The “high” people describe is really this disruption in action. Your nerves are overfiring, your blood pressure drops, and your heart rate slows, which together create a dizzy, dreamlike sensation that some find pleasant in small doses. It is not comparable to the effects of cannabis or psychedelics. It’s closer to feeling faint, disoriented, and physically heavy.

Symptoms and Timeline

Effects typically begin within 30 minutes to two hours after eating the honey. The most commonly reported symptoms, drawn from a systematic review of over 1,100 documented cases, are:

  • Dizziness and lightheadedness
  • Nausea and vomiting
  • Presyncope (the feeling you’re about to faint)
  • Bradycardia (abnormally slow heart rate, seen in about 80% of poisoning cases)
  • Hypotension (a significant drop in blood pressure)

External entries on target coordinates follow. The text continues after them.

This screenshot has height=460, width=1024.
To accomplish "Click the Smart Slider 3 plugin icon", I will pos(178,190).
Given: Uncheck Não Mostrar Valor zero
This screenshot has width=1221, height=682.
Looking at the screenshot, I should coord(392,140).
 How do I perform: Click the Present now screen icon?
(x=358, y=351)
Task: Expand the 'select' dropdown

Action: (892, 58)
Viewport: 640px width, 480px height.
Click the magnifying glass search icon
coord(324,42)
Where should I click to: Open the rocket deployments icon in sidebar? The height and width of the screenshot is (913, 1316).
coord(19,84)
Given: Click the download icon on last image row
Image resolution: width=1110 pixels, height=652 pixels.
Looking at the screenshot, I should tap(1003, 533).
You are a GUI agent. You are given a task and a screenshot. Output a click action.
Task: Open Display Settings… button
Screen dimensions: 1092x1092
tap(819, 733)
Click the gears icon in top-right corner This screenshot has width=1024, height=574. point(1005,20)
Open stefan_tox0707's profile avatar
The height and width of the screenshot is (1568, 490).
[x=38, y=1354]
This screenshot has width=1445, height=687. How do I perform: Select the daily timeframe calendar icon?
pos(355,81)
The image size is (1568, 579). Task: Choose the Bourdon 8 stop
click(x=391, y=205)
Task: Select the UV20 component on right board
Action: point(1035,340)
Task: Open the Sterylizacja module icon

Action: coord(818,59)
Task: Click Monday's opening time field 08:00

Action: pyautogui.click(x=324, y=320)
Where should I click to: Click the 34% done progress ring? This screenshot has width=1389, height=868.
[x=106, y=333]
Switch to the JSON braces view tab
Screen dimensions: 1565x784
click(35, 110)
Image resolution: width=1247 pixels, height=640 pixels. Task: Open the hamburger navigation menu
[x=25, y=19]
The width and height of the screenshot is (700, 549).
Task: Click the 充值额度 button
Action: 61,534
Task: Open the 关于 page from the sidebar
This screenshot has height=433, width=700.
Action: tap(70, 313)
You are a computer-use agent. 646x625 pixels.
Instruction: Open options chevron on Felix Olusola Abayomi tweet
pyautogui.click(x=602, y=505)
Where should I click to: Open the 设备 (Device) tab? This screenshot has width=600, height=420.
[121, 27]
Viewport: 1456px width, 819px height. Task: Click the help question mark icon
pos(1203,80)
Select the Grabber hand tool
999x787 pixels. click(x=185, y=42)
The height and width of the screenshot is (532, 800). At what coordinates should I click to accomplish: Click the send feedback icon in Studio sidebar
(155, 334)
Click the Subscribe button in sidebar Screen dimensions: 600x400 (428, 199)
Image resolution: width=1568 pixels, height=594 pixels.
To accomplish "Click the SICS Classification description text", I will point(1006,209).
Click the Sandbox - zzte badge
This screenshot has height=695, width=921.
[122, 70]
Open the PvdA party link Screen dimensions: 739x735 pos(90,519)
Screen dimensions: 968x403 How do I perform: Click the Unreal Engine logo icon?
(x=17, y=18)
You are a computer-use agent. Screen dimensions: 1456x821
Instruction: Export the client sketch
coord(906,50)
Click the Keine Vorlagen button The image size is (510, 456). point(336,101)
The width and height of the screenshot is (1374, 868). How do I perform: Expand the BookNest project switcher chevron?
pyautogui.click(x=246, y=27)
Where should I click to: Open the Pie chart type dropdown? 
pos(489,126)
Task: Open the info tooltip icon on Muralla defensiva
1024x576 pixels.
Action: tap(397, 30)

In mild cases, these symptoms fade on their own within a few hours. In more serious cases, the heart rhythm can become dangerously abnormal. That same review found that nearly 46% of hospitalized patients developed a complete block in the heart’s electrical signaling, and about 23% showed changes on an ECG that mimic a heart attack. One case report from Nepal described a woman who ate roughly two tablespoons of mad honey and required 72 hours of hospital monitoring before she stabilized.

Why the Dose Is Unpredictable

There is no reliable way to gauge how much grayanotoxin is in a given batch of mad honey. The concentration varies based on the species of rhododendron, the altitude, the season, and how much non-rhododendron nectar the bees also collected. One jar might produce mild tingling. The same volume from a different batch could send you to the emergency room. Significant effects have been reported from a single tablespoon or less, but there’s no established “safe” recreational dose because the toxin content is never standardized.

This unpredictability is the core danger. People who try mad honey recreationally sometimes take a small amount, feel little effect, and eat more, only to have the first dose hit while the second is still being absorbed.

Where People Buy It

Mad honey is sold online from vendors in Nepal and Turkey, often marketed with vague claims about natural energy, aphrodisiac effects, or stress relief. It is not formally banned in most countries, but the FDA advises against consuming it due to its toxicity. It exists in a gray area: legal to sell in many places, but not regulated for safety or potency. You have no way of knowing how strong what you’re buying actually is, and sellers have no obligation to test or label grayanotoxin levels.

Prices are high, often $50 to $150 for a small jar, partly because Himalayan harvesting is genuinely dangerous work performed on cliff faces at extreme altitude. This scarcity also means the market is full of diluted or outright fake products.

What Happens If You Take Too Much

Grayanotoxin poisoning is a medical emergency centered on the heart. The toxin’s effect on nerve cells extends to the heart’s electrical system, which is why the hallmark of serious poisoning is a heart rate that drops well below normal, sometimes into the 30s or 40s beats per minute. Blood pressure falls alongside it. In hospital settings, patients are typically treated with medications to counteract the slow heart rate and IV fluids to support blood pressure, along with extended cardiac monitoring.

Most people who receive medical care recover fully, but the experience is far from recreational. Profound nausea, an inability to stand without nearly fainting, and hours of cardiac monitoring in a hospital are the reality of overdoing it. Deaths are rare in modern settings with access to emergency care, but they have occurred historically, and the risk is real for anyone consuming potent honey in a remote area far from a hospital.